**Exercise:** Copy out the lines of the records below, and only those lines, from the one with "Open the external" through the one with "The image size is (798, 612).", exactly as they appear.

**Data to examine:**

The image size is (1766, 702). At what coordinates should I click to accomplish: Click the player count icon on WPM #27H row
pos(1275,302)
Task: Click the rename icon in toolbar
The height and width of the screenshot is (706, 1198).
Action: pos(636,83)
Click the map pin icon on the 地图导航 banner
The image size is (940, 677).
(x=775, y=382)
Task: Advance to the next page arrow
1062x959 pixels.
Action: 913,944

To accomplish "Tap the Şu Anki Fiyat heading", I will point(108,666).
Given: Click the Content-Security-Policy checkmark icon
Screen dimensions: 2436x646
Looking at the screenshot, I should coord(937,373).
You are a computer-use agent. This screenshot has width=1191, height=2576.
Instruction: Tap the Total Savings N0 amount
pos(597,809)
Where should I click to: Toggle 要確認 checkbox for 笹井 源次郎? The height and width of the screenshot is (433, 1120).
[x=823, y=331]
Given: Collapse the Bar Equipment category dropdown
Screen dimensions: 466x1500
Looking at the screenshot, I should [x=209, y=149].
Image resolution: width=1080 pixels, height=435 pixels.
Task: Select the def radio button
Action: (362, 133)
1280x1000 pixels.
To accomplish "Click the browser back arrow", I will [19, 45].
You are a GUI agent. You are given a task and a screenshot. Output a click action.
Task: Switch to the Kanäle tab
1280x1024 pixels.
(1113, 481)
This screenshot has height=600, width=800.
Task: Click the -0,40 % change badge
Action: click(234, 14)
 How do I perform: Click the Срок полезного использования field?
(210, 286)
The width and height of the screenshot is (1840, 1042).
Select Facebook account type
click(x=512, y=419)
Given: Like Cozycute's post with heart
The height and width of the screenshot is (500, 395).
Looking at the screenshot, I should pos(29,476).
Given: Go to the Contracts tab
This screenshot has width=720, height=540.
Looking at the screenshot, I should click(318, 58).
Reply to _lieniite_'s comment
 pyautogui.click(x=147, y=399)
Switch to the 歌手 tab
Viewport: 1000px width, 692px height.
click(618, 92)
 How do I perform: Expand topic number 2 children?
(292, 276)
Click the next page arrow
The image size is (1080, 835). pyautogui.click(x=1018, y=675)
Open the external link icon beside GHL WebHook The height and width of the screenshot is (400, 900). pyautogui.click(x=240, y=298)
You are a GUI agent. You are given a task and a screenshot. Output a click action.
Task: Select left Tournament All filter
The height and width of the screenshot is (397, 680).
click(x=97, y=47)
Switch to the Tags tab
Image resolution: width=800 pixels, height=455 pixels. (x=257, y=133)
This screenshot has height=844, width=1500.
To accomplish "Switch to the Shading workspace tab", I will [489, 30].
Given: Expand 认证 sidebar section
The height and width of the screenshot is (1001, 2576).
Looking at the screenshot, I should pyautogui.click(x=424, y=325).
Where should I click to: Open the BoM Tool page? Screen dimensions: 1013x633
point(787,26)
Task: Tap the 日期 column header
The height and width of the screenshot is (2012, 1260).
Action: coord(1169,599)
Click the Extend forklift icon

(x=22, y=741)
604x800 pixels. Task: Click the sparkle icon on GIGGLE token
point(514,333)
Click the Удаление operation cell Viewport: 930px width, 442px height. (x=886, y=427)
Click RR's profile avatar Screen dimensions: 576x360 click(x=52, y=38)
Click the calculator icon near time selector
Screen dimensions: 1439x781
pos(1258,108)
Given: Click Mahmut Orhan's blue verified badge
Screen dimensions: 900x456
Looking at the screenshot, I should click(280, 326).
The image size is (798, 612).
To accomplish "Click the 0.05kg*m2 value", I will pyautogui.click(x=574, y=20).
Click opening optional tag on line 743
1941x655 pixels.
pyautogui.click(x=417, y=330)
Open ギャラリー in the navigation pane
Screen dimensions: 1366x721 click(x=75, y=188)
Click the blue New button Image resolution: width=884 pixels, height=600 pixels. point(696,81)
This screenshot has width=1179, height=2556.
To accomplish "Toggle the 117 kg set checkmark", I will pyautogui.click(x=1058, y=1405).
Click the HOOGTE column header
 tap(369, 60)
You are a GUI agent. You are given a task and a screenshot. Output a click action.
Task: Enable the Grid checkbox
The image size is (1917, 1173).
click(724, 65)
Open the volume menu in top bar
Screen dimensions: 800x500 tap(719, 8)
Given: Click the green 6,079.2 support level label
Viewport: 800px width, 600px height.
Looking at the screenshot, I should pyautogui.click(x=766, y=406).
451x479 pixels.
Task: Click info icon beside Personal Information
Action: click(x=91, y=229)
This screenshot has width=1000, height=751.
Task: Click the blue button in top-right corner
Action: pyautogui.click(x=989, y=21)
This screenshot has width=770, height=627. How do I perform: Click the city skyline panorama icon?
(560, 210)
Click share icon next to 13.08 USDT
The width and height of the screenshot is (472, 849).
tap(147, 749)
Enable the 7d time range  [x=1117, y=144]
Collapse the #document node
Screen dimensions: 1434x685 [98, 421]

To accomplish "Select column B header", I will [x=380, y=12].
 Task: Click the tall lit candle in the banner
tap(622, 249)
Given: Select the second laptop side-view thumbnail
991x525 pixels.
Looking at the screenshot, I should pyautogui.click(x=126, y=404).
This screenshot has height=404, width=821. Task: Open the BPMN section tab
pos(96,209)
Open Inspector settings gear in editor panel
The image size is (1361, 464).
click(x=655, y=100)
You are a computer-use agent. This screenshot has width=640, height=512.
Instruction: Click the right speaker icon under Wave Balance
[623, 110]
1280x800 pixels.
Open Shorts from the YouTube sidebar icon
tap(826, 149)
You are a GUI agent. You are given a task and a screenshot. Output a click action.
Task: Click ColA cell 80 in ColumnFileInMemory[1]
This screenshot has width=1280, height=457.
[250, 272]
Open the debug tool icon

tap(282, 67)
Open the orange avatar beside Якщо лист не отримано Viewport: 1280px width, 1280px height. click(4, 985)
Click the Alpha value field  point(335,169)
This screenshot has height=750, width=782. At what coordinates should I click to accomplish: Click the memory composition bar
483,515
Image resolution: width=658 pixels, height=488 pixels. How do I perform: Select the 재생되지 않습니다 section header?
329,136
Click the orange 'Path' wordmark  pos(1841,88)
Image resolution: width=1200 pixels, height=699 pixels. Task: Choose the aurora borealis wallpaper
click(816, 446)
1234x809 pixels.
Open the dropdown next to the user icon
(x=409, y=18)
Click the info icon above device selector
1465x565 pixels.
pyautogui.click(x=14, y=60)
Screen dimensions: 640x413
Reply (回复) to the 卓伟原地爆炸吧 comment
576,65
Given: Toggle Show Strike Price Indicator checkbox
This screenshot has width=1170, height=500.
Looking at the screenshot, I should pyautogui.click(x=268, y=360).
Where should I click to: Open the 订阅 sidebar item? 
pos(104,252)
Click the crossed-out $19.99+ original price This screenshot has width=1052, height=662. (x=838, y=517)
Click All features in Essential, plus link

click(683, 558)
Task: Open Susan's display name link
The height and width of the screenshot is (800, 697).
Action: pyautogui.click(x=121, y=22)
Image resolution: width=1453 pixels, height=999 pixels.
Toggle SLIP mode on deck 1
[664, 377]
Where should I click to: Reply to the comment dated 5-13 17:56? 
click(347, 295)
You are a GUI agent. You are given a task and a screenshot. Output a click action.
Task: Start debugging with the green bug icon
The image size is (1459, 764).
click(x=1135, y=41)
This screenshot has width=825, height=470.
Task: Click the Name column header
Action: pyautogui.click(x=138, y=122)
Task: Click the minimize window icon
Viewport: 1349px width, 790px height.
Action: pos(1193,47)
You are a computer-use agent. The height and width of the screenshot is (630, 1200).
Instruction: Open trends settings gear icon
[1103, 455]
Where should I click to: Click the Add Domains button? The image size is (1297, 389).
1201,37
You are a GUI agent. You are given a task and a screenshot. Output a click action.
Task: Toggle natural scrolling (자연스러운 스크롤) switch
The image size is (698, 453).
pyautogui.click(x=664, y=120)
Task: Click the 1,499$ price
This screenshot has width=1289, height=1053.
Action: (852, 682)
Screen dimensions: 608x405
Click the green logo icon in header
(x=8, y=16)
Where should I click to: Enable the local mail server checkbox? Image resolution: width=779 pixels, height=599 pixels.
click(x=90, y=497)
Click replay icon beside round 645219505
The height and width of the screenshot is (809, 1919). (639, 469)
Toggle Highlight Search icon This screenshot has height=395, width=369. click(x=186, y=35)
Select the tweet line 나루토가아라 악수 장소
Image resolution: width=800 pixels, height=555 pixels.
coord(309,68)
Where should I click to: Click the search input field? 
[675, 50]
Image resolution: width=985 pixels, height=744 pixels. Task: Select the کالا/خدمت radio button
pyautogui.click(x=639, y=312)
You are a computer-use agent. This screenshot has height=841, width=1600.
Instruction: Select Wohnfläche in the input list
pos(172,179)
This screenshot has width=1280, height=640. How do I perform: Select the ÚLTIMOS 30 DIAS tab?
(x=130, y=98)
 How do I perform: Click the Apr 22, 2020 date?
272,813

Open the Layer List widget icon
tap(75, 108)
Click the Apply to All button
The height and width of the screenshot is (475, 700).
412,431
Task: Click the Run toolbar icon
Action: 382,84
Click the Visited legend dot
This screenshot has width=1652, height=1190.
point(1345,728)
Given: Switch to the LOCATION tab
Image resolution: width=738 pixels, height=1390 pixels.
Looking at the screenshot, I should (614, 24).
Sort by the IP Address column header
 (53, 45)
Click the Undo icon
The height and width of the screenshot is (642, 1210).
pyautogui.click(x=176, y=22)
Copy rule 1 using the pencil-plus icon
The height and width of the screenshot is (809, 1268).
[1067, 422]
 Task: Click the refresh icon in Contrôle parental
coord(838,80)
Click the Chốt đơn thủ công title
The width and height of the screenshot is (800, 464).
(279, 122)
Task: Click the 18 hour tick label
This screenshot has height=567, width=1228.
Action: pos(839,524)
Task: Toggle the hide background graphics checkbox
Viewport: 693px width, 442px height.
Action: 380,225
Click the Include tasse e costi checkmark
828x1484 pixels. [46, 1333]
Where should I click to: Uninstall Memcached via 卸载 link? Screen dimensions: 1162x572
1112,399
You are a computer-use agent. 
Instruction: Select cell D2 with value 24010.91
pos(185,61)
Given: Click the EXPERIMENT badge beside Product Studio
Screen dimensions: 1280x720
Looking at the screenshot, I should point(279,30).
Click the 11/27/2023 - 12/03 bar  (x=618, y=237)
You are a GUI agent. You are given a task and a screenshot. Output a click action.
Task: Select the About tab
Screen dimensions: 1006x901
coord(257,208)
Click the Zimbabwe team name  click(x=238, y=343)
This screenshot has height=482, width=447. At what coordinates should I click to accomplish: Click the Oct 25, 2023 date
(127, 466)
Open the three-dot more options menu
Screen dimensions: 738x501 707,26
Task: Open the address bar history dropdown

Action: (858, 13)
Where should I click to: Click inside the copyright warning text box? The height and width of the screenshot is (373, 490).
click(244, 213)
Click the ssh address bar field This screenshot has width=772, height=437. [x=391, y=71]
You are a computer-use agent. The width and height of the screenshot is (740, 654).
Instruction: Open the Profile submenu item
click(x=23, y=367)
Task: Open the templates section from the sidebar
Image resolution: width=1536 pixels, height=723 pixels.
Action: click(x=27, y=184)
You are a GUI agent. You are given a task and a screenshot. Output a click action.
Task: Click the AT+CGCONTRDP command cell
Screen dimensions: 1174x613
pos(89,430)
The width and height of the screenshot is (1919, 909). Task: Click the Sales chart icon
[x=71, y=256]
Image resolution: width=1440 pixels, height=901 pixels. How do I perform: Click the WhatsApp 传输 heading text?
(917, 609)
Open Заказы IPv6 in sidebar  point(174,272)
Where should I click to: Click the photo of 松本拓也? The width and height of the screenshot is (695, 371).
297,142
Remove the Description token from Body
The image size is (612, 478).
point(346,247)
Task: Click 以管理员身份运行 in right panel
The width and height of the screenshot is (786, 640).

**Answer:**
Open the external link icon beside GHL WebHook The height and width of the screenshot is (400, 900). pyautogui.click(x=240, y=298)
You are a GUI agent. You are given a task and a screenshot. Output a click action.
Task: Select left Tournament All filter
The height and width of the screenshot is (397, 680).
click(x=97, y=47)
Switch to the Tags tab
Image resolution: width=800 pixels, height=455 pixels. (x=257, y=133)
This screenshot has height=844, width=1500.
To accomplish "Switch to the Shading workspace tab", I will [489, 30].
Given: Expand 认证 sidebar section
The height and width of the screenshot is (1001, 2576).
Looking at the screenshot, I should pyautogui.click(x=424, y=325).
Where should I click to: Open the BoM Tool page? Screen dimensions: 1013x633
point(787,26)
Task: Tap the 日期 column header
The height and width of the screenshot is (2012, 1260).
Action: coord(1169,599)
Click the Extend forklift icon

(x=22, y=741)
604x800 pixels. Task: Click the sparkle icon on GIGGLE token
point(514,333)
Click the Удаление operation cell Viewport: 930px width, 442px height. (x=886, y=427)
Click RR's profile avatar Screen dimensions: 576x360 click(x=52, y=38)
Click the calculator icon near time selector
Screen dimensions: 1439x781
pos(1258,108)
Given: Click Mahmut Orhan's blue verified badge
Screen dimensions: 900x456
Looking at the screenshot, I should click(280, 326).
The image size is (798, 612).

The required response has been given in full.